Edrecolomab (Panorex®) is a monoclonal antibody directed against the 17-1A antigen located on the cell surfaces of carcinomas. Clinical activity has been seen in colon and breast cancer. This trial investigated the feasibility of combining edrecolomab with the oral fluoropyrimidine capecitabine (Xeloda®).

Patients received a loading dose of edrecolomab 500 mg intravenously (IV) on day–14, followed 2 weeks later by 100 mg IV every 28 days (day 1). Capecitabine was administered to single-patient cohorts at escalating doses of 1500, 2000, and 2500 mg/m2/day in two equally divided doses for 14 of 21 days, beginning on day 1. Additional patients were enrolled at the 2500 mg/m2/day dose level to better define the toxicities of combination therapy. Toxicity assessment was the primary endpoint.

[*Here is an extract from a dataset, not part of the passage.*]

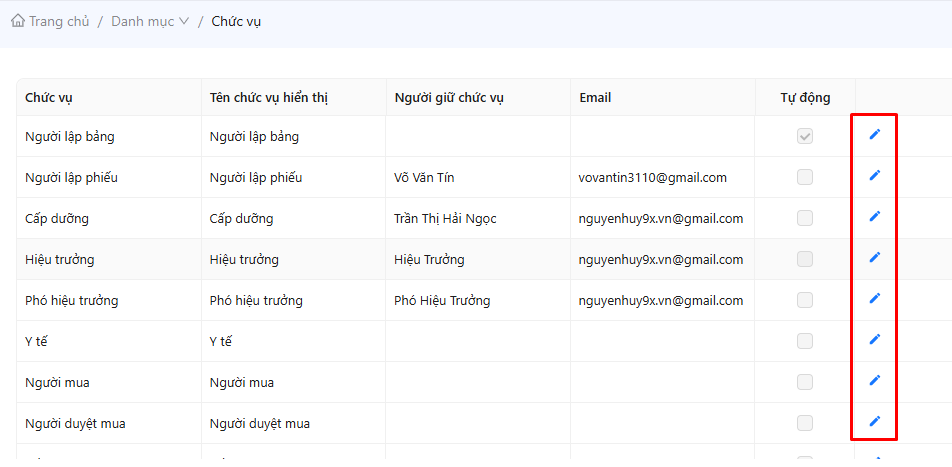The image size is (952, 467).
Task: Click the home icon in breadcrumb
Action: click(x=17, y=21)
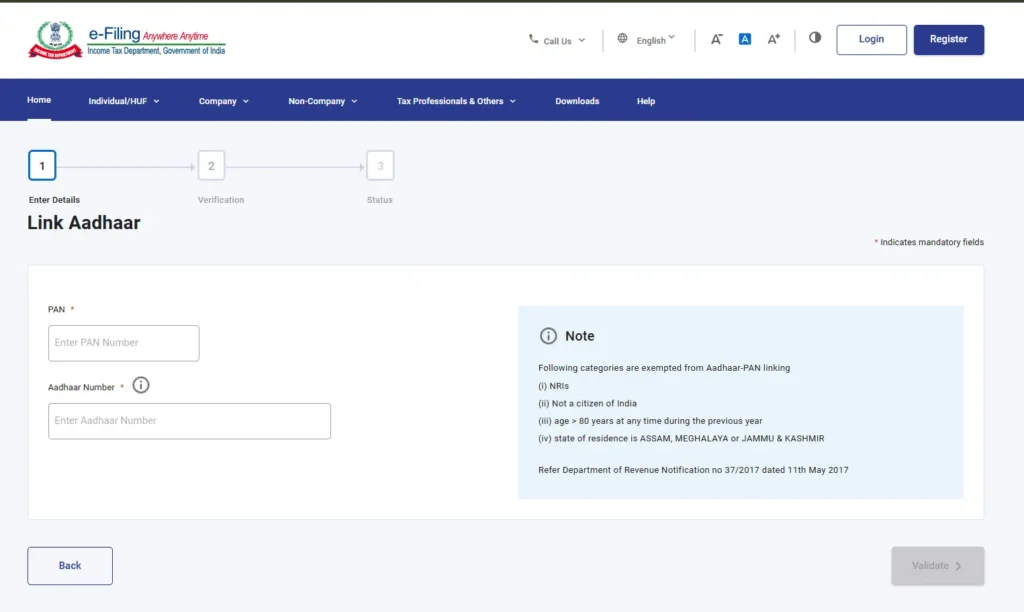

Twenty seven patients with advanced or metastatic adenocarcinoma were enrolled on this study: 20 were evaluable for toxicity and 18 for response. The most common toxicities were elevated liver enzymes, diarrhea, and hand–foot syndrome. In cycle 1, grade 3 hand–foot syndrome was seen in two patients, and grade 3 diarrhea in one patient. Grade 2 toxicities included diarrhea, hand–foot syndrome, anemia, leukopenia, and transaminitis. Cumulative hand–foot syndrome was observed in four patients treated beyond two cycles. Three patients had edrecolomab infusion reactions during the course of treatment. One complete response and two partial responses were seen. Nine patients had disease stabilization lasting a median of 17.5 weeks (range 14.5–28+).

Edrecolomab and capecitabine may be safely given in combination to patients with advanced or metastatic adenocarcinoma. Clinical activity is seen in this heavily pretreated patient population.